Work to complete — All of the entries must be duplicated exactly.

(Dataset excerpts)
# # #

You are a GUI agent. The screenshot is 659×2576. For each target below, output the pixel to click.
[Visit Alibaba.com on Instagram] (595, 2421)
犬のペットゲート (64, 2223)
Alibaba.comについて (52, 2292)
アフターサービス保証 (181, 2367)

# # #

Task output —
You are a GUI agent. The screenshot is 659×2576. For each target below, output the pixel to click.
[Visit Alibaba.com on Instagram] (595, 2421)
犬のペットゲート (64, 2223)
Alibaba.comについて (52, 2292)
アフターサービス保証 (181, 2367)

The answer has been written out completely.